> **Consegna**
Secondo l'estratto sull'episodio di Boccea, quale percentuale dei pirati della strada nel nostro paese è italiana?

> **Estratto della fonte**
Quanto accaduto a Boccea, alla vigilia delle elezioni, è un’occasione che i soliti «imprenditori dell’intolleranza» non si sono fatti sfuggire. È infatti prontamente scattata la becera strumentalizzazione da parte di certa stampa e di certi politici, che si sono avventati sulla tragedia proprio come quegli imprenditori che, mentre L’Aquila crollava sotto il terremoto, ridevano al pensiero dei guadagni che quella disgrazia avrebbe fruttato.
Lucrare sulle tragedie, e sulla pelle dei più deboli, continua a essere un esercizio redditizio nel nostro Paese. Sia economicamente, come ha dimostrato Mafia Capitale, sia elettoralmente, come conferma la propaganda xenofoba di Salvini e Meloni.

A smascherare la speculazione politica sull’episodio di Boccea bastano pochi dati: quelli sulle vittime dei pirati della strada, che vedono la Capitale pagare un tributo tra i più alti. Nel nostro paese il 76% dei pirati della strada è italiano e l’11% delle vittime è straniero, come la donna di origine filippina morta ieri a Roma. A smentire invece i fanatici dell’«emergenza rom» – dettata solo da interessi politici ed economici – sono sufficienti i dati sulla presenza rom a Roma: 7.000 cittadini circa, pari allo 0,002% della popolazione, molti dei quali italiani o divenuti apolidi con le guerre nei Balcani.

> **Dati grezzi**
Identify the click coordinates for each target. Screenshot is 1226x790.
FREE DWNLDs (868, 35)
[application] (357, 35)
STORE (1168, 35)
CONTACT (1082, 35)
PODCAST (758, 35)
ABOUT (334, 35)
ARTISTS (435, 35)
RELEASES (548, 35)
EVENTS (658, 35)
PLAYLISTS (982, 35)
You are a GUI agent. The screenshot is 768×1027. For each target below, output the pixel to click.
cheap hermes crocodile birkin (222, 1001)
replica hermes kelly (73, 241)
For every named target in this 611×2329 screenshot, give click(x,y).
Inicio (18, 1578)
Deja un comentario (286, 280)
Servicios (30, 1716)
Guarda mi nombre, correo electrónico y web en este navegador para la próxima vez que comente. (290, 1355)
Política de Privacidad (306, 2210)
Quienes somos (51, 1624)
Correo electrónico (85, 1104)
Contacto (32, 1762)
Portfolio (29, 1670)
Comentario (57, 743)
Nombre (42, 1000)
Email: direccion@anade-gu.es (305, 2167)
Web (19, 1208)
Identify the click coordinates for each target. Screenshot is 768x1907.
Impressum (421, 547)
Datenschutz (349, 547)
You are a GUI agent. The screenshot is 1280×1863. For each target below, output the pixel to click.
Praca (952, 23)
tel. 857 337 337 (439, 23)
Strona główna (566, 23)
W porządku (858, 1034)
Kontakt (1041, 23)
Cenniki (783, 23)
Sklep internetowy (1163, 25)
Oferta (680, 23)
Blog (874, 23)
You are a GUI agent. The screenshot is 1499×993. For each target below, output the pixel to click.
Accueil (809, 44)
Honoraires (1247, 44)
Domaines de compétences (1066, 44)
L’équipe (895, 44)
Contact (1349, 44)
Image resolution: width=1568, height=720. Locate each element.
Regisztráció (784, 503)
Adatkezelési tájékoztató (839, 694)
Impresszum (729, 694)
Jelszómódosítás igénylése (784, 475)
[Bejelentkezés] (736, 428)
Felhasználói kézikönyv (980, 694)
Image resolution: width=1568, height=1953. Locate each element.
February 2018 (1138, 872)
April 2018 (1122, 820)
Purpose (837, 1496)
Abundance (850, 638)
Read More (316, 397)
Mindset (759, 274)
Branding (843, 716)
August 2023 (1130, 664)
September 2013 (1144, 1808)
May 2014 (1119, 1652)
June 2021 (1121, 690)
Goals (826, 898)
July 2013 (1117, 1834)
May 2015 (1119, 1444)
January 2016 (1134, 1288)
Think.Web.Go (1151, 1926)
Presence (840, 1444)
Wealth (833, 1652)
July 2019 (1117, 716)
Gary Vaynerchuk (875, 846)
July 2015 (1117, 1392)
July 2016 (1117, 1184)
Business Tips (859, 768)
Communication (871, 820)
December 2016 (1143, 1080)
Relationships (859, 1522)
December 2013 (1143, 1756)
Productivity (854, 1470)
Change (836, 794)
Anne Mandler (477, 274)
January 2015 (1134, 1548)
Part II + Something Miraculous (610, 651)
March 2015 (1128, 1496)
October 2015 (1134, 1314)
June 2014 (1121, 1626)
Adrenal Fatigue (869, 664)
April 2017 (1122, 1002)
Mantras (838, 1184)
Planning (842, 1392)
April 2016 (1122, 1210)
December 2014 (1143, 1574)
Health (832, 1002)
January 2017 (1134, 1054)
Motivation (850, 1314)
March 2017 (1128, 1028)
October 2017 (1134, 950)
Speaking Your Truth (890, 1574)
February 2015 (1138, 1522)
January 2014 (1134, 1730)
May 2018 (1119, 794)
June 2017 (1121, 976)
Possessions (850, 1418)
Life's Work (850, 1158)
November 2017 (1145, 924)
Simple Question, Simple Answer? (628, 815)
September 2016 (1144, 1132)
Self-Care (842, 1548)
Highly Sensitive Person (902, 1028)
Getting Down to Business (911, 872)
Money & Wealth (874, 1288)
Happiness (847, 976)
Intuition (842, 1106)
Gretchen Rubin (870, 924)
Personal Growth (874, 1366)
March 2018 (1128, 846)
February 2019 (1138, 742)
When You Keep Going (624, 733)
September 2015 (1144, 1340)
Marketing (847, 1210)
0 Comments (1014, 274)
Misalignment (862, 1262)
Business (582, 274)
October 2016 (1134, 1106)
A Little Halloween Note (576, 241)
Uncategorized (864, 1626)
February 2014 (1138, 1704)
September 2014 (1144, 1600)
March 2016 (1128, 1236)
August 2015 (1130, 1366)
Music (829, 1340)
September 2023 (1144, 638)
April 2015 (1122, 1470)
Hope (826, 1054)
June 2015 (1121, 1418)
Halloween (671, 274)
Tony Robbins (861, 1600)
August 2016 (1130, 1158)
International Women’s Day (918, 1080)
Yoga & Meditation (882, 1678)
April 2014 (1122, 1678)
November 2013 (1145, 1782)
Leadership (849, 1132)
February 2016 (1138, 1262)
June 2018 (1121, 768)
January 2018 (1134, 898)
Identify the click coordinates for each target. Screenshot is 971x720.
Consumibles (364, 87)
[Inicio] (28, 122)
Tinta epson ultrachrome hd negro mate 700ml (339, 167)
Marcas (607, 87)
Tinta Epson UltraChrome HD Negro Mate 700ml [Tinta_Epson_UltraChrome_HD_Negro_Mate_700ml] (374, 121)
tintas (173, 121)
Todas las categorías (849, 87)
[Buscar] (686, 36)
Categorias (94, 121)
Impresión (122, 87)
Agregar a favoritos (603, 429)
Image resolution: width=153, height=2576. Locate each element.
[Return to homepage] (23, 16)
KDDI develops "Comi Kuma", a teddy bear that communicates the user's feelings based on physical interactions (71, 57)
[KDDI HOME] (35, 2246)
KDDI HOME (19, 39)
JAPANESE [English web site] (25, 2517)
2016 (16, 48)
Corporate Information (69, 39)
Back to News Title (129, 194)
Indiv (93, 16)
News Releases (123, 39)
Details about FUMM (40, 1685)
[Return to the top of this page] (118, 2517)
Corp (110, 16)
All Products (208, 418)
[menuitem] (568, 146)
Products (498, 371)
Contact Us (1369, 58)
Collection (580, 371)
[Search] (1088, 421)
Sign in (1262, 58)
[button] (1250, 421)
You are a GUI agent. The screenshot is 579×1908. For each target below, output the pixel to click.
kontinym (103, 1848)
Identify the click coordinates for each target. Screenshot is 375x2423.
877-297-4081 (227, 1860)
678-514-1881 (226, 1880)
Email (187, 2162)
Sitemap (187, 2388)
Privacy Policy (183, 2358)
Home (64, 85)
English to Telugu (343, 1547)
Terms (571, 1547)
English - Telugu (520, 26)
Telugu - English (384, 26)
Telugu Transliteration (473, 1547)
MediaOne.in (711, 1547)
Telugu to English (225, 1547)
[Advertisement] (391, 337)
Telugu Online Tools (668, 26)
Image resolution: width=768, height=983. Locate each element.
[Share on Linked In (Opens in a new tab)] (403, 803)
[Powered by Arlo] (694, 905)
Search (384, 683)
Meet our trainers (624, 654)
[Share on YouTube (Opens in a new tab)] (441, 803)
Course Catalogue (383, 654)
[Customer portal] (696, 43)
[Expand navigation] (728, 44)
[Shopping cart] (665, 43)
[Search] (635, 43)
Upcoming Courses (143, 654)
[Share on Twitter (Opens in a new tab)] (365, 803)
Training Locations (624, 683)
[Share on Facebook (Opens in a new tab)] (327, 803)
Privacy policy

> **Compito svolto**
Il 76%.